How much of this positive outcome was the result of a thought out, constructed, shared vision of world order, or instead deeper historical forces or mere coincidence?

Policymakers and academics debate this question fiercely. Perhaps one way of evaluating this question is to explore well-designed, rigorous counterfactual analysis about the past: What would the world look like today if the United States had not committed itself to nurturing a liberal world order in the postwar world? What if another worldview, with different assumptions and policy prescriptions – say, offshore balancing, neorealism, or restraint – had held sway amongst U.S. policymakers? What would have been the consequences if the United States had not devoted political capital to the international economic order, to developing global institutions, to advocating certain norms and political practices around the world? What if it had relied on traditional balance of power politics, embraced spheres of influences, and employed alliances in their more traditional sense – as temporary and threat-specific, as opposed to institutionalizing and making them permanent? What if it had adopted a more hands-off approach to transnational issues such as nuclear proliferation, international monetary relations, or human rights? Would the world be more or less dangerous, more or less stable, more or less prosperous? Even though these questions can’t be answered with certainty, and different people will have divergent answers, this type of analysis allows for a more sophisticated, contextual discussion about world order than is often the case when various “isms” and theoretical approaches slug it out. It should also allow us to move beyond overly simplistic binaries; i.e. one can support a robust, U.S. led liberal order and still be opposed to poorly thought out wars in the Middle East.

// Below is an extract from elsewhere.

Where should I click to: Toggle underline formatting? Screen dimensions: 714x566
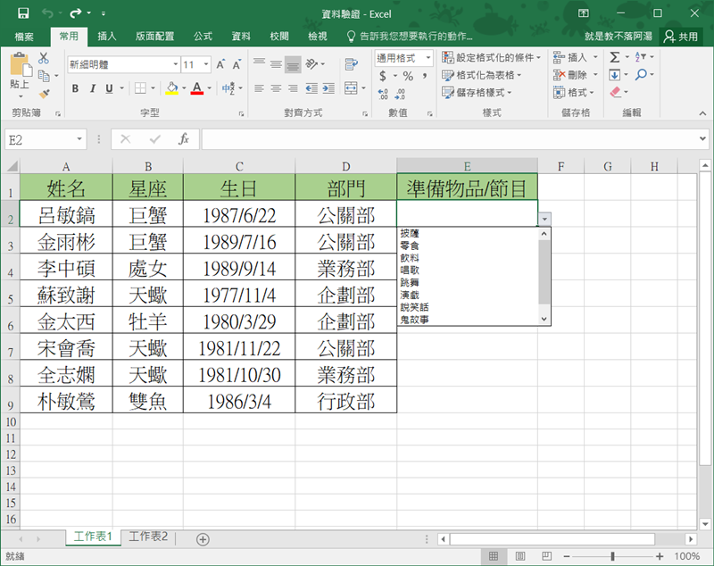click(110, 88)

Another important issues surrounds how threatened the current order actually is. Deeply embedded institutions and practices may be more resilient than we understand. That said, as any historian knows, few things last forever. As a heuristic, world order tends to be static, immobile, timeless lens, while the actual world it is trying to explain is dynamic, complex, and ever changing. Those very qualities that make a world order successful may provide the seeds of its eventual change and transformation. This brings up an important point in any discussions and debates about any future order: We should avoid simplistic nostalgia. This requires a delicate balance in our analysis. The past can tell us much about the future, but it can also blind us to what may be new in the world. We should ask ourselves what forces, actors, trends, institutions, and people will matter most, and how, why, and in what ways – and not assume the answers will be the same as they were in the past.

Which World Order?

Much of the lament over world order derives from a fear that an international system that has structured world politics successfully for over 70 years is dissolving. But what precisely is the history of this liberal world order we fear losing?

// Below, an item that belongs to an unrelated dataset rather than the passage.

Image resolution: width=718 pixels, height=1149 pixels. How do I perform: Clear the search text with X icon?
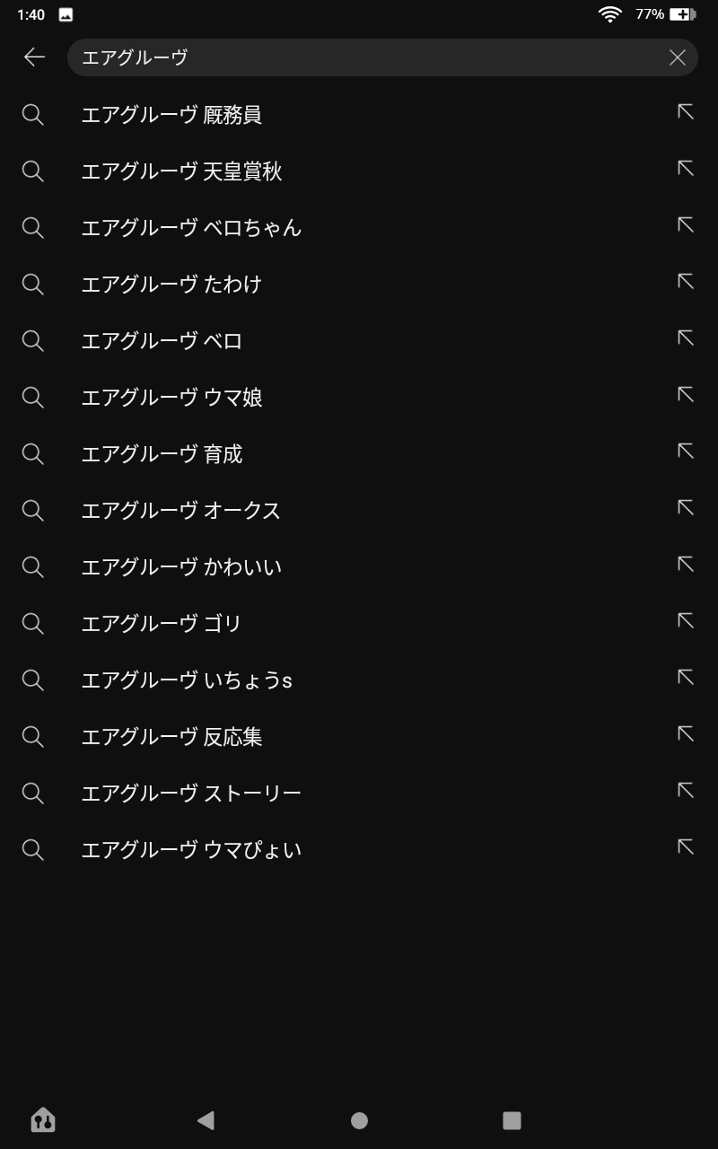tap(677, 57)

There is a common, if overly simplified, narrative. During and in the immediate aftermath of World War II, the story goes, wise statesmen constructed an U.S.-led world order that generated both security and prosperity for the United States and its friends. The security order was fashioned around containing the Soviet Union through integrated alliances and vigorous but prudent military competition. The economic prosperity was created by building a liberal trading system, buttressed by international institutions – including the General Agreements on Tariffs and Trade, the World Bank, and the International Monetary Fund – and enhanced by regional arrangements like the European Community (then Union). The United Nations provided a place for states to discuss their grievances and to advocate practices such as observing human rights, and democratic elections spread throughout the world. The great virtues of this system were demonstrated when the United States prevailed in the Cold War, the Soviet Union disappeared, and liberal capitalism spread throughout the globe in the 1990s and 2000s. The causes for the weakening of this order are disputed: Some blame a decade and a half of foolish U.S. led wars in the Middle East, while others point to the natural rise of new powers challenging the system. But few doubt that there is and was a liberal world order and that it is weakening.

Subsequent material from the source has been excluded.